Saved data entries:
※
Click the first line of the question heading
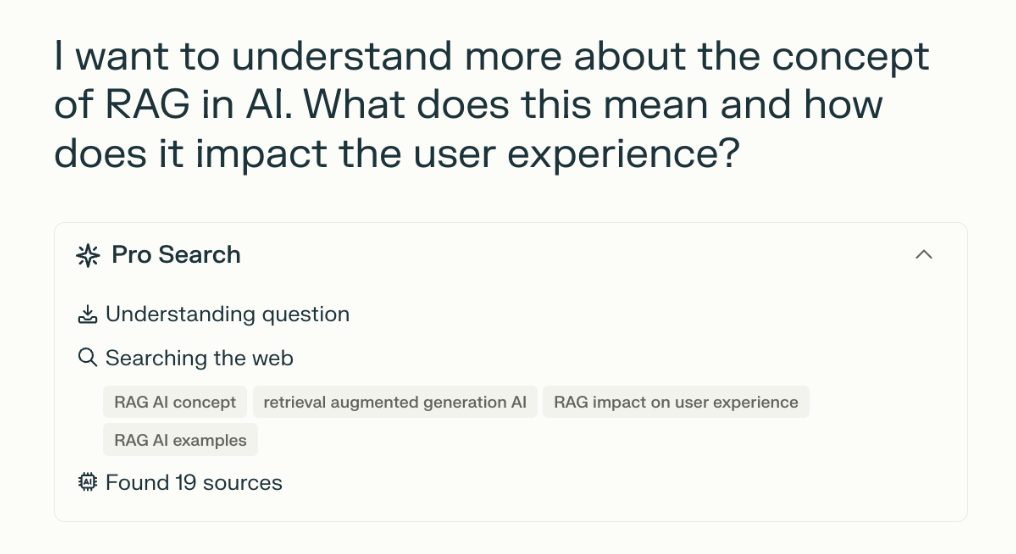 click(491, 57)
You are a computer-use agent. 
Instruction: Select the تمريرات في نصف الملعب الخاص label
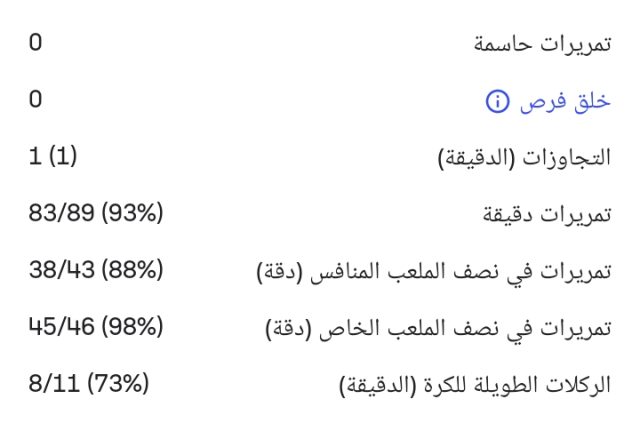tap(463, 328)
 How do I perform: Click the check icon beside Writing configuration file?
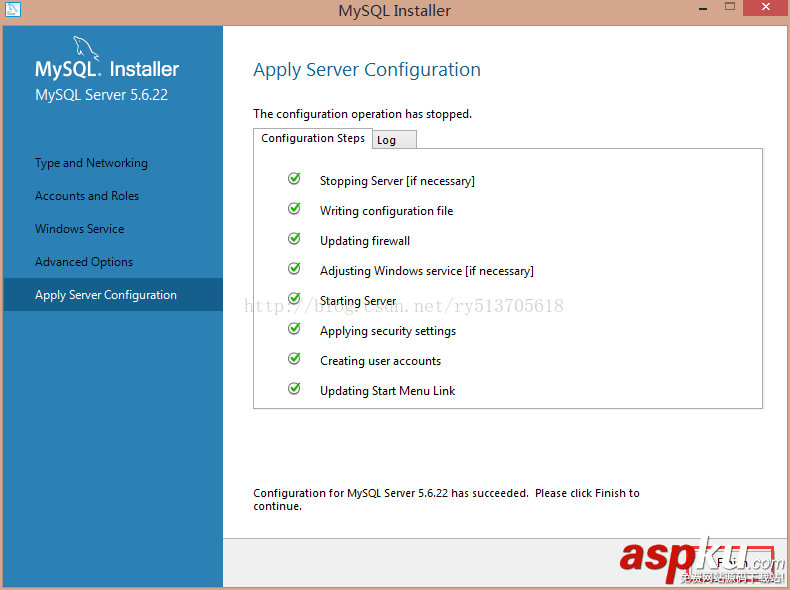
※
Aim of the task
Starting with the line that contains "Instruction: Select the" and ending with the last line of the data above, transcribe exactly those lines and no others, without pictures.

Result of this task
Instruction: Select the تمريرات في نصف الملعب الخاص label
tap(463, 328)
 How do I perform: Click the check icon beside Writing configuration file?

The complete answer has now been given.